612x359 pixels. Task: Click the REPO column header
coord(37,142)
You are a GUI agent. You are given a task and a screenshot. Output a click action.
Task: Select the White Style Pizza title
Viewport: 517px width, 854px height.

— What is needed —
Start from the line that holds "You are a GUI" and print each line to the end of the records exactly, leaving out everything before it.

— Task solution —
You are a GUI agent. You are given a task and a screenshot. Output a click action.
Task: Select the White Style Pizza title
Viewport: 517px width, 854px height.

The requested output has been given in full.